La répartition de la valeur ajoutée

Pour aller au-delà de la constatation que la France a réussi à réduire ses inégalités de revenus, j’ai voulu comprendre comment est structuré le revenu français. La richesse créée est redistribuée aux différentes parties prenantes de l’activité économique : les salariés perçoivent des salaires, les actionnaires des dividendes, l’Etat des cotisations, les créanciers des intérêts d’emprunt et le reliquat est à l’entreprise pour investir.

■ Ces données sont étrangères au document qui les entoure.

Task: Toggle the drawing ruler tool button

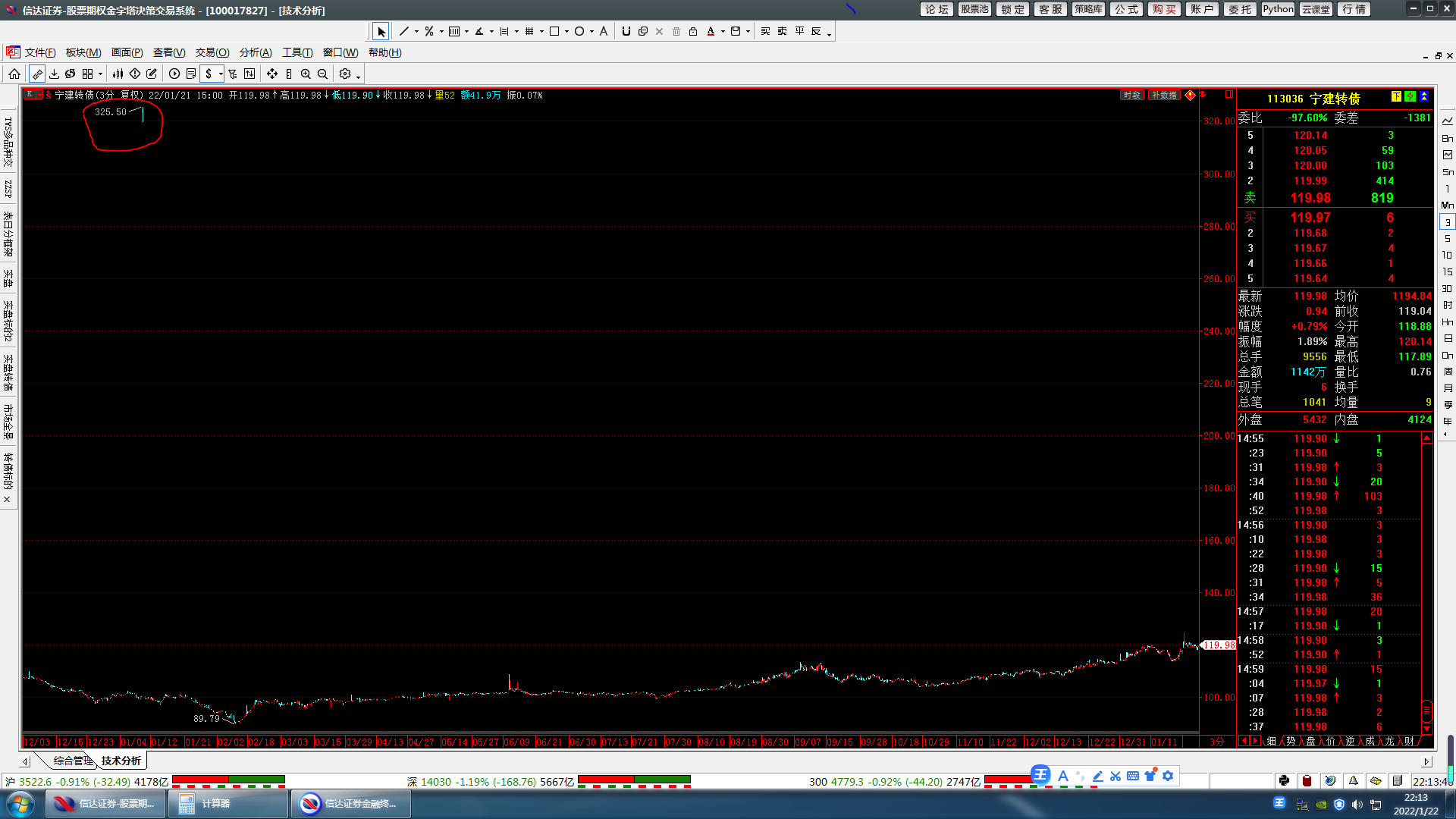Action: point(36,74)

Malgré les destinations diverses de la valeur ajoutée, le débat public se focalise sur la répartition entre la rémunération du travail (salaires) et celle du capital (dividendes et intérêts). La bataille caricaturale entre les pauvres salariés d’un côté et les méchants capitalistes de l’autre. Or, j’apprends par une étude menée conjointement par les organisations syndicales et celles du patronat dont les conclusions ont été publiées en mars 2019 (communications disponibles sur le site de la CFDT et celle du MEDEF) que la part de la rémunération salariale dans la valeur ajoutée est stable depuis les années 1970. Contrairement à l’idée reçue d’une meilleure rémunération du capital en défaveur des salariés.

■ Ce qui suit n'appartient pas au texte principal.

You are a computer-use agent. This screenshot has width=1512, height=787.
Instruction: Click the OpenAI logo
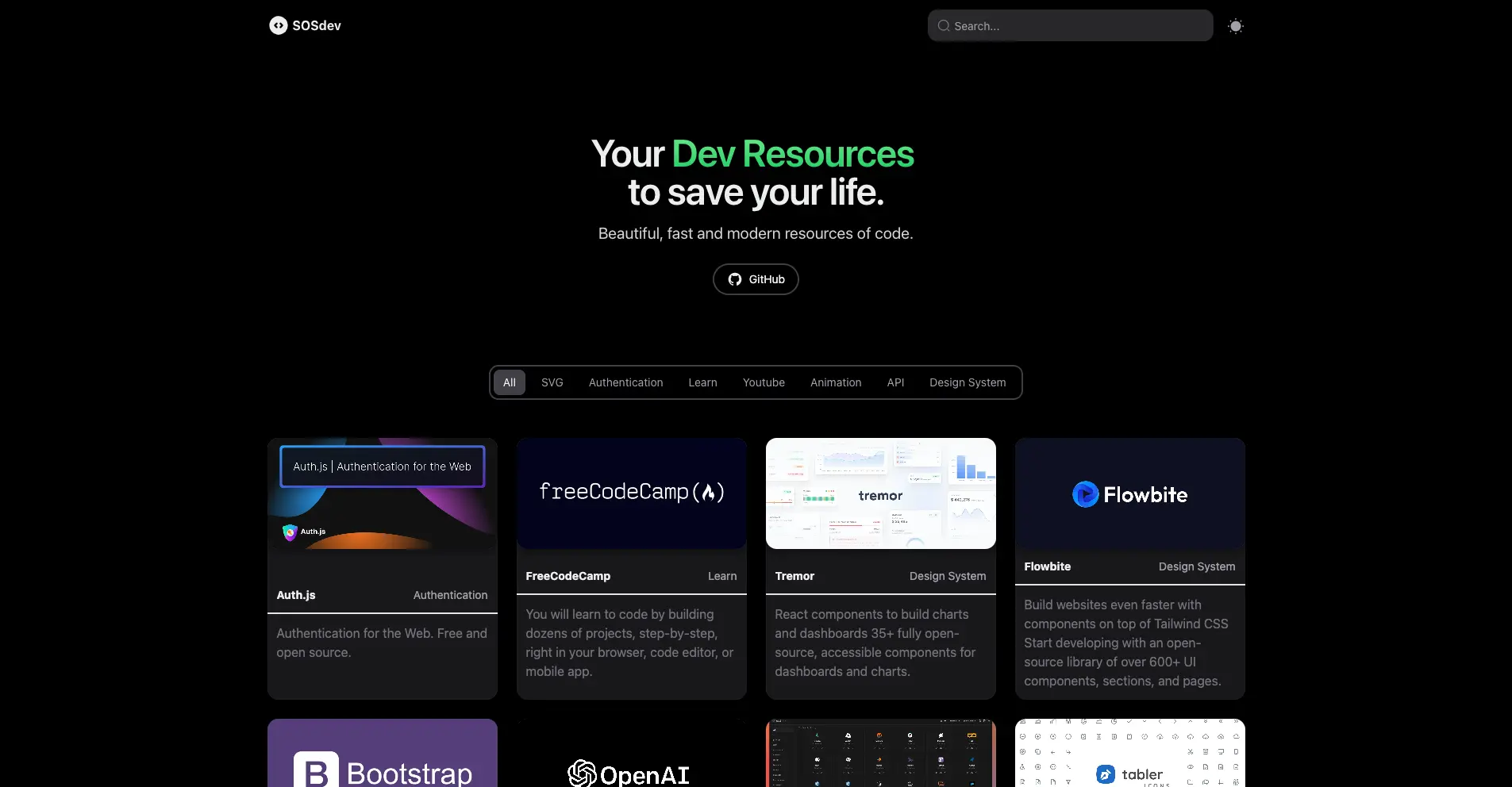pyautogui.click(x=582, y=774)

Depuis la crise de 2008, la France avec le Royaume Uni ont d’ailleurs mieux résisté que leurs partenaires européens, même si les origines de cette résistance divergent. Au Royaume-Uni la part du travail progresse très nettement, de 4,6% du PIB, en raison du dynamisme des salaires, de la baisse du taux de chômage et de la hausse de l’emploi grâce à l’immigration. En France, l’évolution de la part du travail est très légèrement positive (0,6%) : « la hausse de l’intensité capitalistique (c’est-à-dire la part d’utilisation des équipements dans les facteurs de production au détriment du travail) a été compensée par une progression des salaires réels supérieure au surplus total (la richesse créée), permettant à la part du travail dans la valeur ajoutée de se maintenir à un niveau quasi-stable voire en légère progression ».

Contrairement à une idée largement reçue, la part de la rémunération du travail dans la création de richesse n’a pas diminué au profit de la rémunération du capital. Elle est même en légère progression.


Ainsi, l’analyse des grands indicateurs mesurant la richesse française ne démontre nullement que la France va mal. Elle est certes à la peine sur le marché du travail pour fournir à chaque français un travail avec un taux d’emploi très inférieur à la moyenne des pays développés, mais elle compense cette insuffisance par une productivité tout à fait honorable. De plus, la France a réussi réduire, certes faiblement, ses inégalités de revenus, mais ne se démarque pas sur ce plan de ses voisins européens en restant dans la moyenne. Le corollaire de cette conclusion est que la perception des français sur l’état de leur économie est biaisée.